Repeatedly, interviewees who had been high-school Rebel Red Guards recalled a similar strong and at times exhilarating sense of release and freedom from the pre-Cultural Revolution tensions and conformity that they had endured.

Most of the distillery workers, though, had a different type of recollection. Married, with families to look after, they recall that during that period they simply tried to get through the daily grind of life as best they could. In particular, all of the women interviewees looked back at a time of chaotic violence in the streets, constant worries about their children, and personal bafflement. Such feelings are nowhere to be seen in the grassroots newsletters of the Cultural Revolution, nor do they crop up in interviews with former active participants. But these distillery workers’ views presumably were shared by many tens of millions of ordinary middle-aged people across China.

Villages

Let us turn to the villages, where the majority of China’s people lived. All in all, talking to emigrants from China in Hong Kong in the 1970s and from inside China later on, I was able to gather information for 31 villages (Unger 1998).

pc-1967-024

The caption reads: The Peasant Revolutionary Movement is Terrific!

▬▬▬▬▬▬

Exercise brief:
Quote the passage on Cultural Revolution memories word for word, from "Let us turn" down to "villages (Unger 1998).". The data that comes next is separate material and has no connection to the passage.

Data entries:
▬▬▬▬▬▬

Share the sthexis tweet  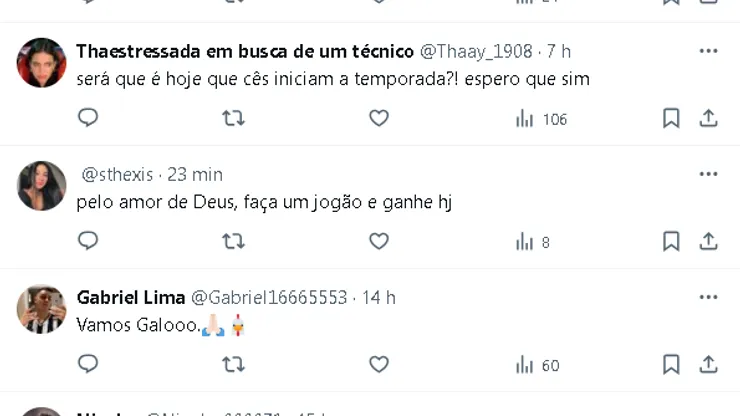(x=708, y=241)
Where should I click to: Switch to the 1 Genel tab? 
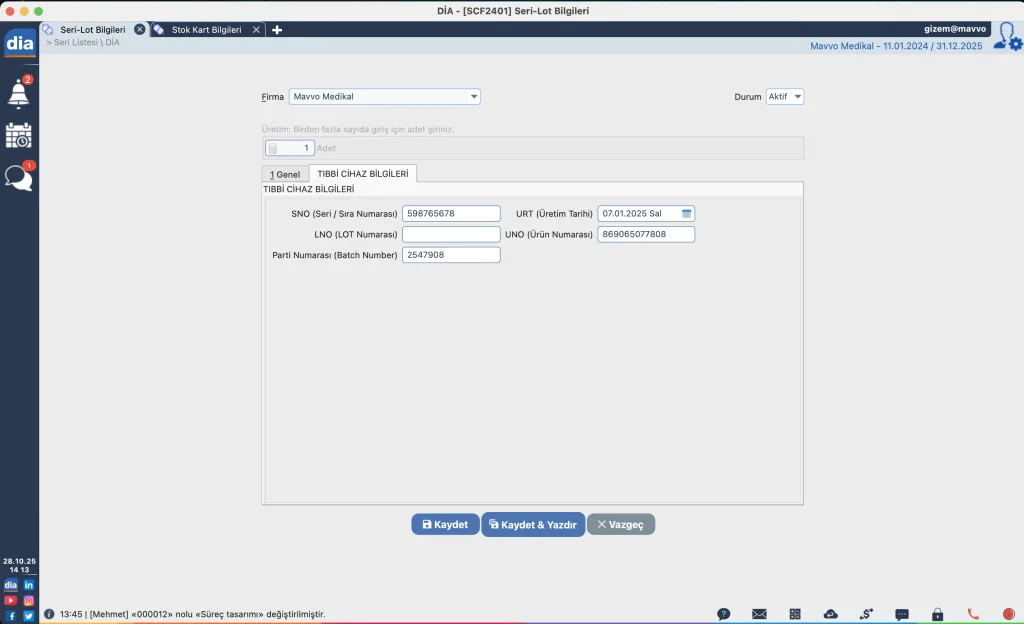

▬▬▬▬▬▬

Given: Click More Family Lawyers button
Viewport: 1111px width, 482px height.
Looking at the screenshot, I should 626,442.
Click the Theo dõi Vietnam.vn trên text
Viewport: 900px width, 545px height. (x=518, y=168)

▬▬▬▬▬▬

Correct response:
Let us turn to the villages, where the majority of China’s people lived. All in all, talking to emigrants from China in Hong Kong in the 1970s and from inside China later on, I was able to gather information for 31 villages (Unger 1998).